The lines from the start of the data up to and including the one with "[Pinterest] (77, 242)" should be returned exactly, and nothing else.

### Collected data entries
__________________________________________________

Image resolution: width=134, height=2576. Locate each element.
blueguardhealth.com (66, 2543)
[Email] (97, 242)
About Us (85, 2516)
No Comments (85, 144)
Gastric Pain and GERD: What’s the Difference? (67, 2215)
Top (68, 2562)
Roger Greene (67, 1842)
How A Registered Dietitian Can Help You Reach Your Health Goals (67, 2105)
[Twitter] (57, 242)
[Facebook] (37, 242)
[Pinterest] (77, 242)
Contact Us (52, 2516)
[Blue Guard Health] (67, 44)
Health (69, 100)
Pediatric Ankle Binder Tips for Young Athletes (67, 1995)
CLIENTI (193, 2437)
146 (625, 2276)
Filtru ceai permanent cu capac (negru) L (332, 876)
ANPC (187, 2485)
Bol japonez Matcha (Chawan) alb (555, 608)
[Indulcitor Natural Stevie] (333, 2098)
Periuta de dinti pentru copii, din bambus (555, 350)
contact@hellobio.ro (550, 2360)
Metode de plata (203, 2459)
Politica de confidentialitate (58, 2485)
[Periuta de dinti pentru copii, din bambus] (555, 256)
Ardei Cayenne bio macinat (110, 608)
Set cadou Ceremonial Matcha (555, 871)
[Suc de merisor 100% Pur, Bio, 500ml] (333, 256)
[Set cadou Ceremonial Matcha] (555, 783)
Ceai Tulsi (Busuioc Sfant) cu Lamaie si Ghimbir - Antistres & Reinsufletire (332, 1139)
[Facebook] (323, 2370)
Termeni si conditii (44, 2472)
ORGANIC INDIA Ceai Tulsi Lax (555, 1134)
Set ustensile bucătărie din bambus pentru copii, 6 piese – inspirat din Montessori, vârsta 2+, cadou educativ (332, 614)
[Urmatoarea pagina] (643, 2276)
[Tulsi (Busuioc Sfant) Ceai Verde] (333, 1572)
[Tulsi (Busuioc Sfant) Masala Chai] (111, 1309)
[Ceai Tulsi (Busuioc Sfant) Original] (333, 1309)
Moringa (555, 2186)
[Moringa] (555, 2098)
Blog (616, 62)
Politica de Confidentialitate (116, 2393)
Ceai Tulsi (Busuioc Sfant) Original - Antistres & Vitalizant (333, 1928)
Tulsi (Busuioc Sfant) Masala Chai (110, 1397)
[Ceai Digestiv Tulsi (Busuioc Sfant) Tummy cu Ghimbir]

__________________________________________________

### Written response
Image resolution: width=134, height=2576. Locate each element.
blueguardhealth.com (66, 2543)
[Email] (97, 242)
About Us (85, 2516)
No Comments (85, 144)
Gastric Pain and GERD: What’s the Difference? (67, 2215)
Top (68, 2562)
Roger Greene (67, 1842)
How A Registered Dietitian Can Help You Reach Your Health Goals (67, 2105)
[Twitter] (57, 242)
[Facebook] (37, 242)
[Pinterest] (77, 242)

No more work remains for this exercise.